Despite this distance, with less than 10 months before national elections, when Mrs. Matunga and other rural subsistence farmers speak of health care, a politically important public good, officials in Lilongwe can scarcely afford not to listen. Like every one of the dozen rural Malawian farmers interviewed for this story, Mrs. Matunga, 73, believes that healthcare in public hospitals and health centers should be free. “The government has that responsibility to the poor,” she explains. “Someone can fall ill at home and have no money. But with government hospitals, because they are free, people can go though they don’t have money.”
The near unanimity of Malawi’s rural poor on this point helps explain why health care at public facilities has been provided free of charge for most of Malawi’s half century as an independent nation. In this landlocked country with few natural resources, health care is one of a few valued services that the impoverished government has been able to provide, even if Mrs. Matunga and her neighbors must walk five hours to reach the nearest public hospital.
In recent months, Mrs. Matunga and others have had reason for concern, as officials have issued a series of announcements about the future of free health care in Malawi. In May, while unveiling the fiscal year 2013-2014 budget, Minister of Finance Ken Lipenga announced that the government “had allowed some health facilities to open or introduce fee paying windows to allow those who can afford. . . to be able to use them.”
Henry Chimbali, Ministry of Health spokesman, explained that while care in public facilities would continue to be provided free of charge, compulsory fees could be introduced at hospitals in the future. The idea of nationwide user fees was furthered in July, when Treasury Secretary Radson Mwadiwa told a meeting of doctors that while there should be exemptions for the poorest Malawians, “patients have been failing to ask for quality health services because the services are free.”

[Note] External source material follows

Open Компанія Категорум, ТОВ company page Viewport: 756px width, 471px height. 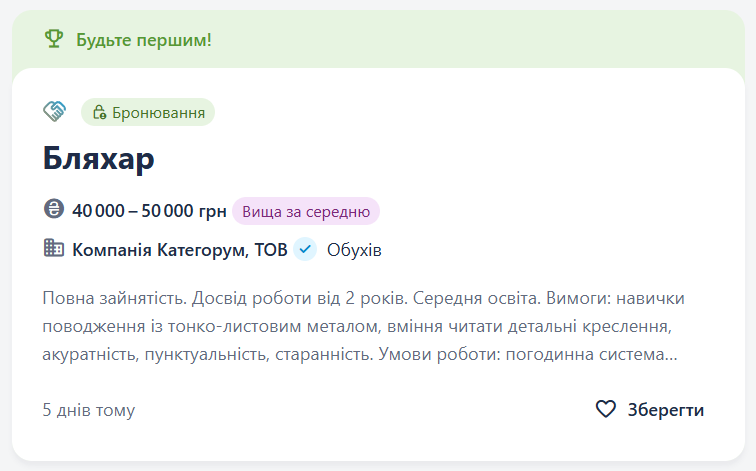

These announcements come amidst particularly trying times for rural Malawian farmers, who make up the vast majority of the country’s 15 million people. In 2011 and 2012, as a result of a fall in demand following the global financial crisis as well as a decline in production during weak growing seasons, earnings tumbled for Malawi’s main export, tobacco. With Malawi’s currency—the kwacha—pegged to remain strong while exports plummeted, the nation suffered a shortfall in the foreign currency used to buy oil and other imports. Former President Bingu wa Mutharika refused to devalue the currency, a demand of the International Monetary Fund. When the IMF expressed disapproval, Malawi’s government saw other creditors and donors stanch the flow of vital budgetary assistance, further exacerbating the shortages.
However, when the president died suddenly in 2012 his successor, Dr. Joyce Banda, quickly ordered the devaluation of the kwacha. This move—and the reopening of aid that followed—helped relieve the shortages of foreign exchange and oil, but the weakening of the kwacha precipitated a drastic increase in prices of essential medicines, foodstuffs and other basic goods.
While salaries for members of Parliament and civil servants have increased since the devaluation, many rural farmers have struggled mightily. While the market price of Irish potatoes has risen, Mrs. Matunga and her neighbors have not offset the increased cost of living with higher income because cold weather in recent years has depressed crop yields. The International Monetary Fund has praised the devaluation and counseled continued “fiscal restraint.” Malawian economic officials have not stated that health fees are in keeping with IMF counsel to control spending, but in the budget address in which he announced the fees the finance minister pledged austerity.
For their part, rural Malawians interviewed for this story are less likely to see such charges as a route to “macro-economic balance” than as yet another burden for their struggling communities. “We are unable to dress, unable to eat, why should we pay for medicine?” asked Samuel Jameson Kaphale, 78, an orange farmer and retired teacher who lives in a valley visible from Mrs. Matunga’s mountain village.
While her ministers have touted the virtues of fees, President Banda has made an effort to acknowledge the concerns expressed by Malawi’s citizenry. “To me, poverty reduction means people have access to health services, have food, money, good houses, potable water, education, and that they are able to access loans to conduct business,” said President Banda after laying the foundation stone at a new health center on July 18. In the wake of a punishing currency devaluation and with talk of new hospital charges, it remains uncertain whether Malawians at the polls will agree that her policies are bringing these aims to fruition. In the eyes of many of Malawi’s smallholder farmers, the goal of social protection does not appear so close at hand.
Luke Messac is a Pulitzer Center Student Fellow from the University of Pennsylvania.